Infolge der Kürze von Raabs Darstellung ergibt sich freilich ein Manko an empirischen Daten, was der Argumentation fallweise die Plausibilität nimmt. Die zitierten demografischen Untersuchungen beschränken sich auf Frankreich im 19. Jahrhundert, weshalb unausgesprochen bleibt, dass die Voraussetzungen etwa der russischen Avantgarde nach 1900 grundverschieden waren von jenen der italienischen Futuristen oder der künstlerischen Vorhut in Zürich oder Berlin zur selben Zeit.
Hingegen sind Raabs kognitionswissenschaftlichen Ausführungen nachvollziehbar und gewitzt, vor allem dann, wenn der Autor mittels Selbstbeobachtung gewonnene Einsichten zum Besten gibt oder wenn er das Innenleben des Individuums mit dessen Mikro-Ökonomie eng führt.

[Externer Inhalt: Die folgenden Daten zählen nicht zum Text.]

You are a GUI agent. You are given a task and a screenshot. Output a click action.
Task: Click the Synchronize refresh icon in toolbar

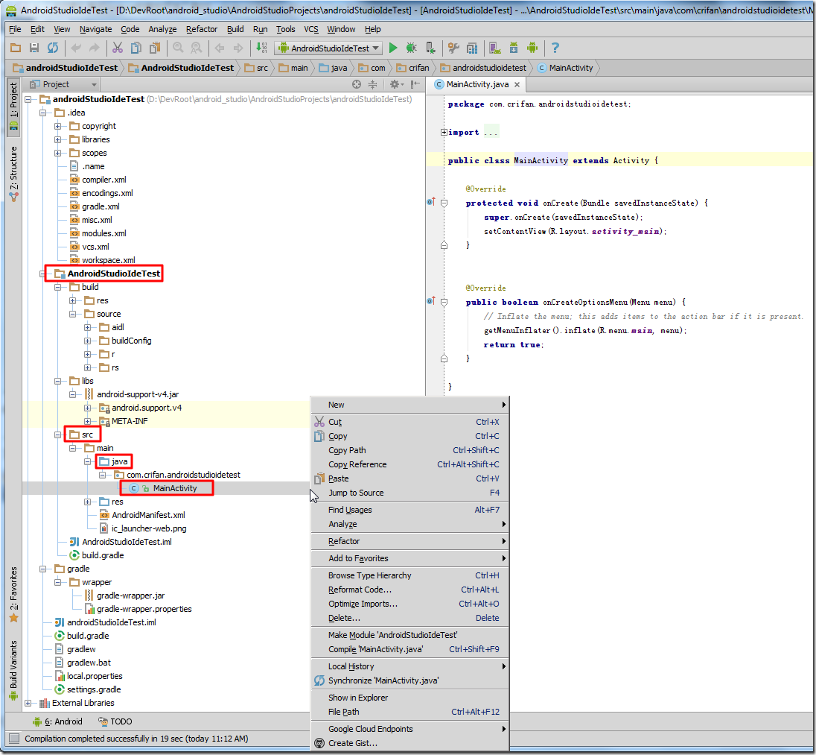click(53, 48)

Als nicht haltbar erweist sich dagegen seine Behauptung, dass sich die avantgardistischen Utopien einer generellen Abneigung gegenüber naturwissenschaftlichem Denken und der Technik verdanken würden. Die für etliche Avantgardisten charakteristische Technikbegeisterung (zum Beispiel der Futuristen) blendet er ebenso wie den gesamten Mediendiskurs aus seiner Analyse aus. Damit wird auch die Frage nach der allfälligen Existenz zeitgenössischer Techno- oder Cyber-Avantgarden hinfällig.

Raabs Essay geht vor allem mit seiner Analyse der Befindlichkeit aktueller "creative industries" über die Routine jüngerer Avantgarde-Darstellungen hinaus. Mit Beispielen von Paul Virilio bis Johnny Rotten führt er den Nachweis, wie seit den Siebzigerjahren Avantgarden und deren Utopien in diverse Subkulturen aufgegangen sind. Den entscheidenden Grund, weswegen es keine Avantgarden mehr gebe, setzt Raab im Fehlen eines entsprechenden Publikums an. Die Führungsschicht von "proletarischen Managern oder managenden Proletariern" ist heute jeglicher künstlerischen Äußerung gegenüber indifferent, weil vollkommen tolerant. Künstler, so heißt es, seien heute nur mehr "role models einer wirtschaftlich effektiven Erbenkultur". Anstelle von avantgardistischen Utopien bleibt der Kunst lediglich Selbstironisierung als Routine.